New E-Commerce Platform Fabric Targets Retail Brands That Have Outgrown Shopify

E-commerce platform Fabric aims to give mid-market retailers websites that can be updated and … [+] expanded without an army of code-writing engineers.

Retailers, Faisal Masud feels your e-commerce pain. He says he has a solution, a new e-commerce platform called Fabric.

Masud, who earned his e-commerce credits at Amazon

AMZN
, eBay, Groupon, Staples and Google, recently became CEO of Fabric, a startup that is targeting the sweet spot of online sellers who have outgrown Shopify, but don’t want the expense and size of something like Salesforce

CRM
or its subsidiaries.

Fabric, which is based in Bellevue, Wash., emerged from stealth mode today, and announced that it is backed by $9.5 million in seed funding. Fabric has been quietly onboarding retail brands since the beginning of this year, and is now ready to talk about what it is doing.

Its target clientele, Masud said, is “mid-market to small enterprise customers ready to accelerate their growth online.” He defines mid-market to small enterprise as companies with between $5 million to $1 billion in sales.

Among the first brands using the Fabric platform are ABC Carpet and Home, GNC, and BuildDirect.

Fabric, Masud said, was developed to give retailers, and B2B businesses, an e-commerce platform that is easy to update and customize, without requiring an in-house army of engineers, or costly consultants.

“Essentially Fabric is a platform that’s built to take the burden of engineering away from retailers,” Masud said. “Their technology platforms are the single biggest limiting factor that stifles the growth of these retailers.”

Retailers, Masud said, are in effect paying an “e-commerce tax” in the form of licenses, infrastructure, hardware, software fees, and all the employees and contractors writing custom code every time they need to make a change. “Our goal is to unburden them from that.”

One of Fabric’s top selling points, Masud said, is that the company’s leaders know e-commerce and retail, and thus can better understand what retailers need in an e-commerce platform.

Faisal Masud is CEO of Fabric

“I’ve been a merchant, I’ve been an inventory planner, I’ve been a marketer, I’ve done supply chain forward logistics, reverse logistics, and inventory planning,” he said.

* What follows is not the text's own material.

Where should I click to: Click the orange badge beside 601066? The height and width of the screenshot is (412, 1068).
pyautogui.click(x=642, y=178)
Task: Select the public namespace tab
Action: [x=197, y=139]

Ryan Bartley, a Fabric co-founder, and its chief revenue officer, and Luke Shardlow, chief product officer, also have strong e-commerce backgrounds. “It puts us in a unique position” to think like a retailer while creating a technology solution, Masud said.  

Another asset, he said, is that Fabric is a modular platform. Retailers looking to upgrade their existing websites can add the components they need, and the modules are built to work with existing platforms.

Fabric operates on a software-as-a-service, monthly fee basis, and unlike other platform providers doesn’t charge a percentage of sales.

“One of the big challenges retailers have today is when you get to a significant size with some of these platforms, you’re paying an arm and a leg in rev share,” Masud said.

Retailers signing on with Fabric typically come to the platform from Magento, Shopify, BigCommerce, or their own home-grown platform, he said.

ABC Carpet and Home, the landmark New York City retailer, was running its website on an outdated version of Magento before switching to Fabric in February. Aaron Rose, who joined ABC as CEO 17 months ago, said improving the brand’s digital competencies and website were among his top priorities when he took the job.

“What I recognized is when you think about the ABC experience in store, that magic didn’t translate historically online,” Rose said.

“We were faced with a choice, do we proceed with a more modern version of Magento, or go with a new platform,” he said.

He reviewed a number of platform options, and chose Fabric. “Their product designers and developers and engineers building the product are coming from some of the best builders and developers of big tech companies, and they’re bringing a lot of capability that historically was only offered in those big business enterprise solutions into the mid-market,” Rose said.

He also liked the flexibility of the platform, and that it will be easy to add components and personalization as ABC expands its digital capabilities. “I’m going to be able to have an abchome.com experience that is truly unique and tailored – over time – to what we know about the visitor, the site user,” he said.

The platform is easy for non-engineers to update, Rose said. “It’s a very intuitive series of interfaces. It doesn’t require the ability to do custom coding,” he said.

With Fabric, abchome.com’s site speed and online engagement increased, and conversion and revenue run rates grew nearly threefold, Rose said.

Fabric’s $9.5 million seed funding round was led by Redpoint Ventures, with participation from Sierra Ventures and Expa. Alex Bard, partner and managing director at Redpoint Ventures, and Tim Guleri, managing partner at Sierra Ventures, have joined Fabric’s board of directors.